Three times Hanekawa faced down her personal demons – demons spawned not of simple expedience, like Nadeko’s, but out of personal, terrible circumstance. Alternately abused or ignored by her adopted parents, she internalizes everything, maintaining the pretense of a civil family life even as her friends question the seams of her cheerful disposition. Instead of acknowledging her own anger, and taking steps to improve her circumstances, she divorces herself from her own emotion – but that doesn’t make the emotion go away. Instead, her lie spawns an aberration, the Cat, who works both of its own will as an outlet for her stress and is even used as a scapegoat for her own willful destruction. Even acknowledging her anger doesn’t bring Hanekawa to actual self-awareness – it takes the appearance of a second aberration, the Tiger, before she fully embraces her hate, jealousy, and every other ugly emotion that makes up her full self. And that moment of embraced identity, when her deadpan acknowledgment of being turned down by Araragi dissolves into tears, is catharsis itself.

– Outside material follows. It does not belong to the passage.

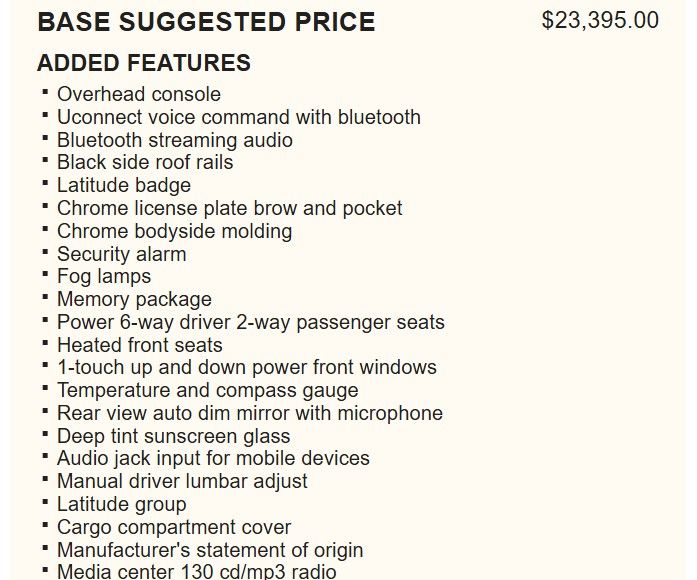Click Power 6-way driver seats line
This screenshot has height=580, width=697.
tap(251, 322)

That by itself wouldn’t be a particularly uplifting note to end on. The best our heroes can hope for is destruction or honest heartbreak? Well, for three straight arcs after Hanekawa’s finale, that’s about all the optimism the show can offer. But during the very last arc of this season, a glimmer of actual hope is revealed. Hanekawa returns, older, wiser, with a stylish new haircut and a headful of ideas. In her confrontations with Deishu Kaiki, we see a Hanekawa unlike any other character in this series – a Hanekawa fully aware of her own identity, and thus able to see the true substance of others. As Hanekawa lays out her analysis of Nadeko with an acuity even practiced deceiver Kaiki is forced to respect, we see the small kernel of optimism at the center of all Monogatari’s sad, broken character studies. There actually is a light at the end of the tunnel. If you acknowledge yourself, if you face down your own reality and embrace your own monstrous instincts, that brilliant awareness can be turned outwards, used to cast a new light on the exterior world. We are not each condemned to be prisoners of our own realities, but in order to see and save others, we must see and save ourselves. Only then can we see beyond ourselves – only then can we see the monsters that surround us and, knowing full well our own demons make us who we are, smile, and offer our hand.

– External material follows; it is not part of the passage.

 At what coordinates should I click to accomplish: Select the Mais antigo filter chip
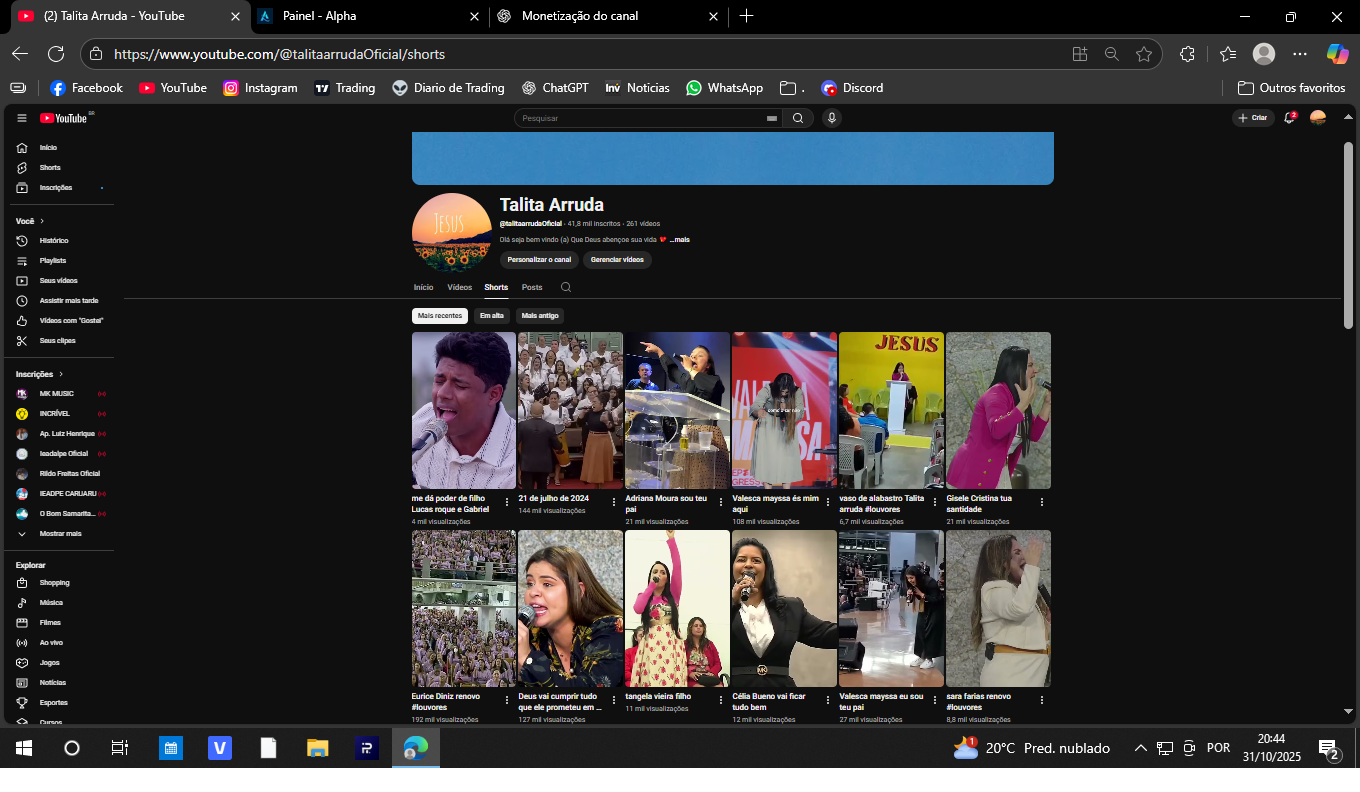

This optimism is made explicit by the show’s finale, where Kaiki finally extends this hand to the reticent Nadeko. Though he calls himself a master deceiver, that itself is something of a lie – his actual greatest power is his ability to see the truth. As he faces down Nadeko, so invested in her personal reality that she even rationalizes her stagnation as a legitimate embracing of her own flaws, he encourages her to fail. To stop being happy. To return from personal godhood to real-world personhood, where people will sometimes not pity you and sometimes hurt you and sometimes insult your trashy manga. Monogatari doesn’t make any false promises – it knows living is hard, and it knows that acknowledging your failings is only the first step on a long, painful path, where the future is always uncertain. Monogatari makes its characters ugly because it cares about them – because in spite of being a story about liars and the lies they tell, it wants to impart some hard, heartfelt truth. Sometimes we will make honest connections, and sometimes our connections will only cause us pain. But the pain and the hardship and the shame and the struggle of an honest engagement with the real world is the only thing worth anything – the only thing that can bring us towards the selves we want to be, and the only thing that can reveal the ugly, broken, beautiful people around us. Honesty is worth it.